Agora, vai “pondo umas frutas e variando a dieta”. Porém, confessa, ainda não arrisca demasiado. Até porque “basta pôr qualquer gordura e é logo um desarranjo”. Ainda recentemente, não resistiu à picanha, um dos seus pratos prediletos. E isso resultou na “última minicrise”. Joaquim concorda que a dieta de Marco é “muito restritiva”. E dá graças por poder consumir o azeite das “oliveiras lá da terra”. No seu caso, é “muito sensível” aos condimentos e não tolera tomate cru, só refogado. Há dias foi buscar um coelho grelhado e ofereceram-lhe “um molho” — não teve uma crise, mas andou com “desconforto” uns dias. Uma doença é “um ponto em comum” e Marco, atordoado com a notícia, seguiu a sugestão de uma médica e foi conhecer a APDI. Aderindo ao programa de mentoria, atualmente com 12 mentores e nove mentorados.

“Foi tudo centrado na covid e os outros doentes, nomeadamente os doentes crónicos, ficaram um bocadinho sem atenção”

“[O Joaquim] tem-me ajudado todos os dias. Nem conhecia a doença de Chron. Não tenho ninguém próximo, sejam amigos ou familiares, que tenha doença de Chron. Caiu-me, na altura, quase como uma bomba. Tive um mau bocado, no início”, partilha Marco. Movido pela “oportunidade de ajudar outra pessoa”, Joaquim tem outra mentorada. Que “passou um calvário” até conseguir um diagnóstico e “isto é referido por muitas pessoas que têm a doença de Chron”. Enfermeiro que é, não deixa de apontar a “péssima” acessibilidade do Serviço Nacional de Saúde. Que “globalmente é bom”. E as “assimetrias” nos cuidados. “Sou um grande defensor do Serviço Nacional de Saúde. Mas há muito trabalho ainda a fazer e muitas limas a serem limadas. Para haver tudo isso, a participação dos cidadãos, toda a gente ter os cuidados a tempo e horas… Há um certo número de coisas que têm de ser melhoradas”, advoga.

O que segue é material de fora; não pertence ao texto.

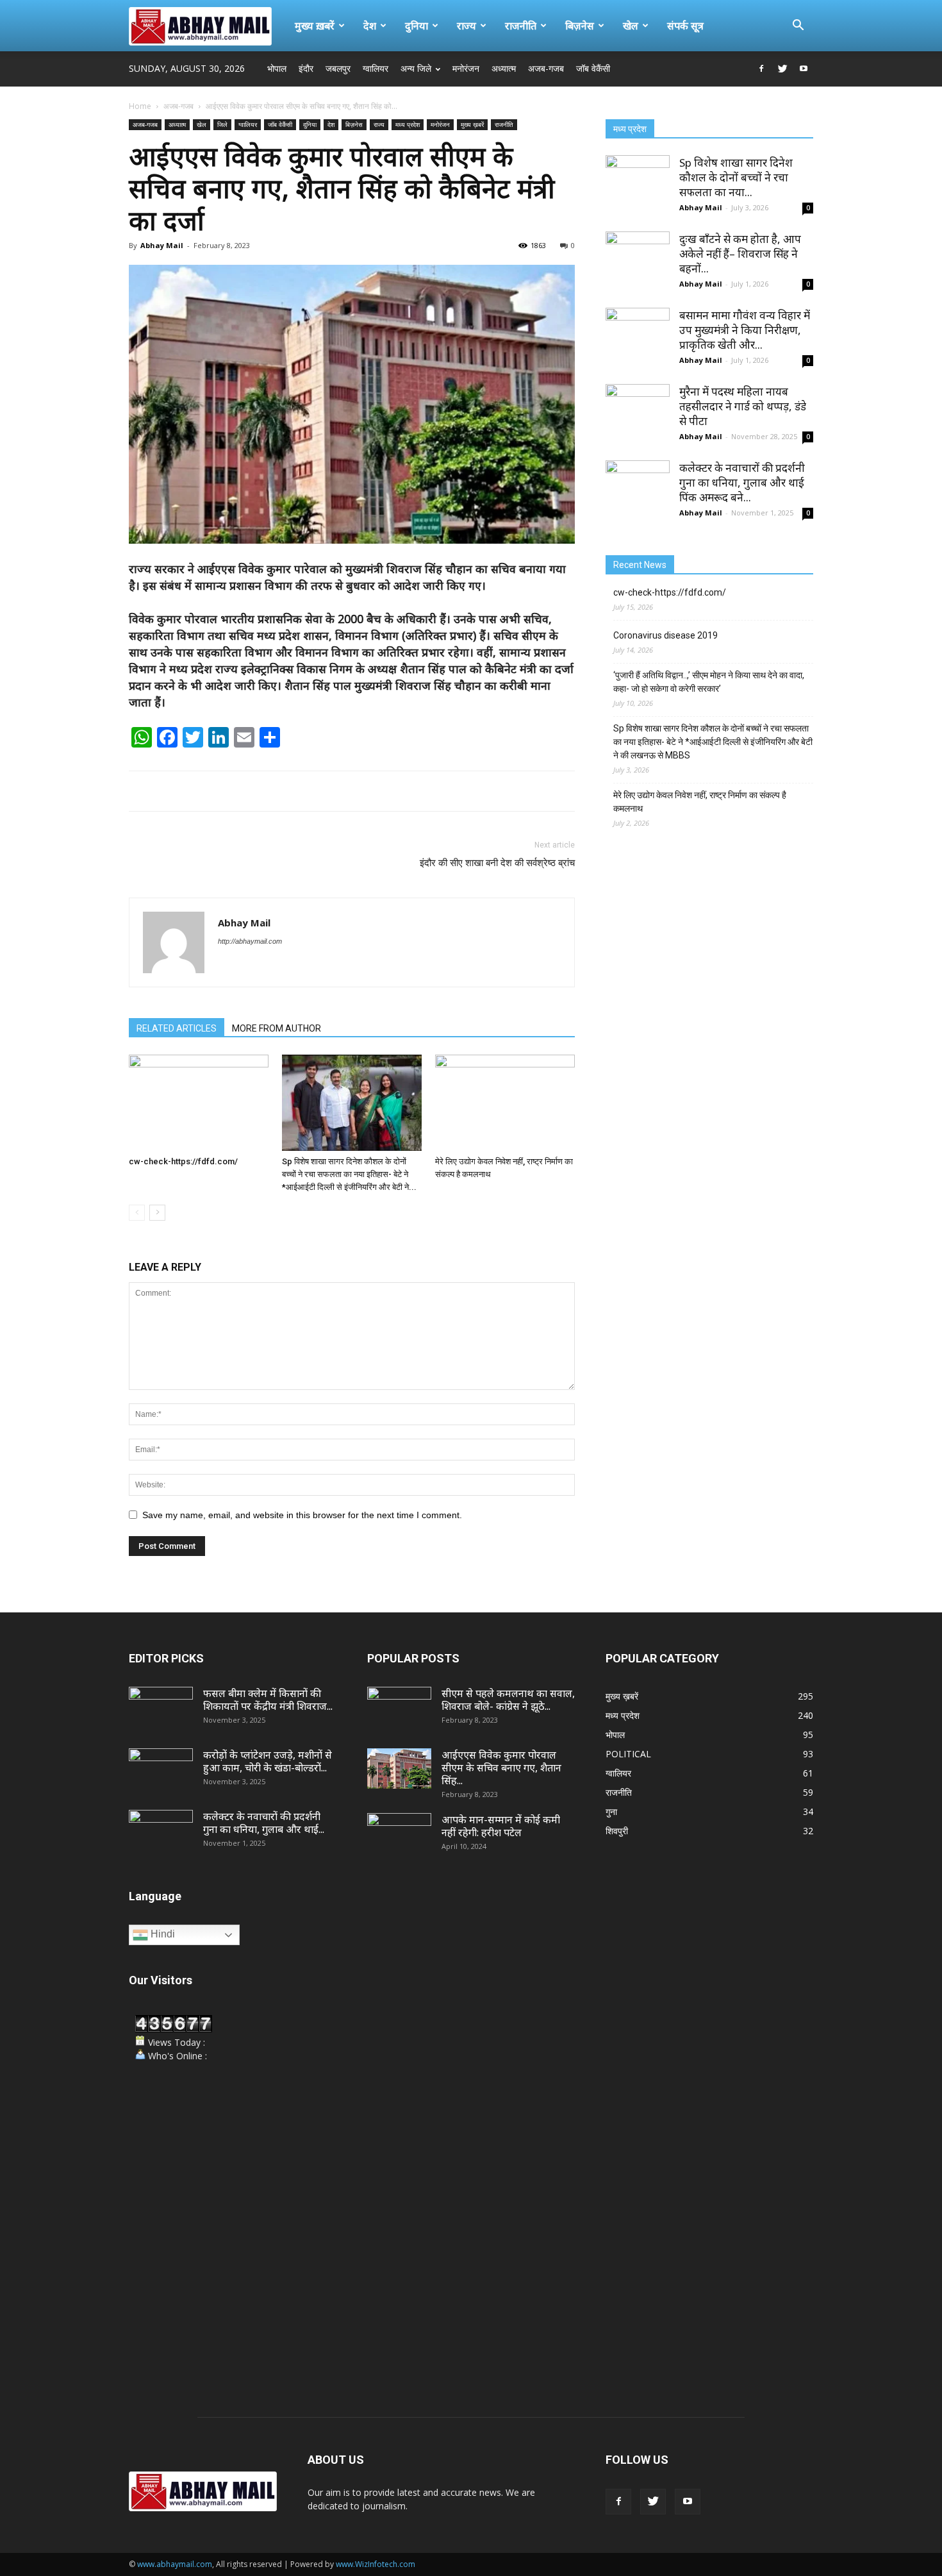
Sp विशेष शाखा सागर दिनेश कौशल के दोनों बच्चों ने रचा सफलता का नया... (736, 177)
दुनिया (416, 26)
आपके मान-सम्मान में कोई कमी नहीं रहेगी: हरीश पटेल (501, 1825)
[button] (797, 27)
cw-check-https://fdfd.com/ (183, 1161)
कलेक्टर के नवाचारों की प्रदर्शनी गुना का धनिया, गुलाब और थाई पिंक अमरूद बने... (742, 482)
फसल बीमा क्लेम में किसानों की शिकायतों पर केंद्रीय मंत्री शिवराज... (268, 1699)
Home (140, 106)
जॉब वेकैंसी (593, 68)
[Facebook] (761, 68)
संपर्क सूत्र (685, 26)
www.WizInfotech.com (375, 2564)
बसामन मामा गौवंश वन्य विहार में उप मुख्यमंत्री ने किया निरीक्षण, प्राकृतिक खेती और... (744, 330)
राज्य (466, 26)
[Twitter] (782, 68)
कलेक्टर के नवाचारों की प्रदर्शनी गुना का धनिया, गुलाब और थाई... (263, 1822)
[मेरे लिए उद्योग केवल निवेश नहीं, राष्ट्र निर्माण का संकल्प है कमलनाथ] (505, 1103)
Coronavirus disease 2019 (665, 635)
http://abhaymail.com (250, 941)
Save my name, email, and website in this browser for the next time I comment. (302, 1515)
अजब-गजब (546, 68)
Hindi (161, 1933)
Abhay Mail (161, 245)
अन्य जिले (416, 68)
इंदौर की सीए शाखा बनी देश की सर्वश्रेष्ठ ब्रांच (497, 863)
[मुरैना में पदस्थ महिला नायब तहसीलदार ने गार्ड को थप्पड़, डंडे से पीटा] (638, 416)
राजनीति (520, 26)
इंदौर (306, 68)
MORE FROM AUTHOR (276, 1028)
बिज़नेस (579, 26)
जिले (222, 124)
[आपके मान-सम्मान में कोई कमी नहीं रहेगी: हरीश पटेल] (399, 1835)
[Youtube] (803, 68)
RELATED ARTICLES (176, 1028)
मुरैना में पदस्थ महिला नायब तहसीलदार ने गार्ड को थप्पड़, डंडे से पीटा (742, 406)
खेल (630, 26)
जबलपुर (338, 68)
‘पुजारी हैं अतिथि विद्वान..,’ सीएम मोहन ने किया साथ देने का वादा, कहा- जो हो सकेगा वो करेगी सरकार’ (708, 682)
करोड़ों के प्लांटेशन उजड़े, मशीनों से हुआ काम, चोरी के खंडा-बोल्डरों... (267, 1761)
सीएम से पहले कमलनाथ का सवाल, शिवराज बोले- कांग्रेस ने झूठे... (508, 1699)
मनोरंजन (465, 68)
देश (369, 26)
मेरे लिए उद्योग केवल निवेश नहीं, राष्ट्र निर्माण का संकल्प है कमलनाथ (699, 802)
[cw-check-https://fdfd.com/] (199, 1103)
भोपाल (276, 68)
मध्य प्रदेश (407, 124)
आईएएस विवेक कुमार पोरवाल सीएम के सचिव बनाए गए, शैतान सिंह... (501, 1767)
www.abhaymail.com (174, 2564)
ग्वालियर (375, 68)
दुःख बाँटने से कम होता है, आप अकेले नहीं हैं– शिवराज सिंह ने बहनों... (740, 253)
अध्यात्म (504, 68)
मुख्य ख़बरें (315, 26)
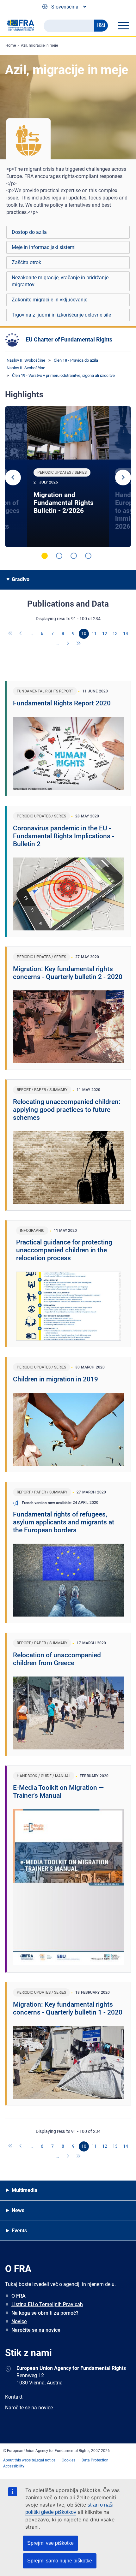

“Notei que a disponibilidade dos profissionais [de saúde] ficou muito afetada pela covid. Porque foi tudo centrado na covid e os outros doentes, nomeadamente os doentes crónicos, ficaram um bocadinho sem atenção”, realça. Mentor e mentorado já tiveram várias formas de interação. Começaram no WhatsApp, depois passaram para o telefone. Inicialmente, as mensagens eram muito centradas na doença, nos tratamentos, nas complicações. Mas a conversa foi-se alargando à família, ao trabalho, às diversas esferas da vida social. Atualmente, Marco leva “uma vida completamente normal”. Que inclui “desporto e um trabalho exigente”. E já são “mais os altos do que os baixos” que partilha com o Joaquim. “Hoje em dia, já tenho o Joaquim como um amigo. A conversa foi fluindo e fomos falando de tudo, não só da doença, quando é necessário. Mas doutras coisas, como fazem os amigos”, normaliza Marco. “Um dia destes vamos jantar”, despedem-se.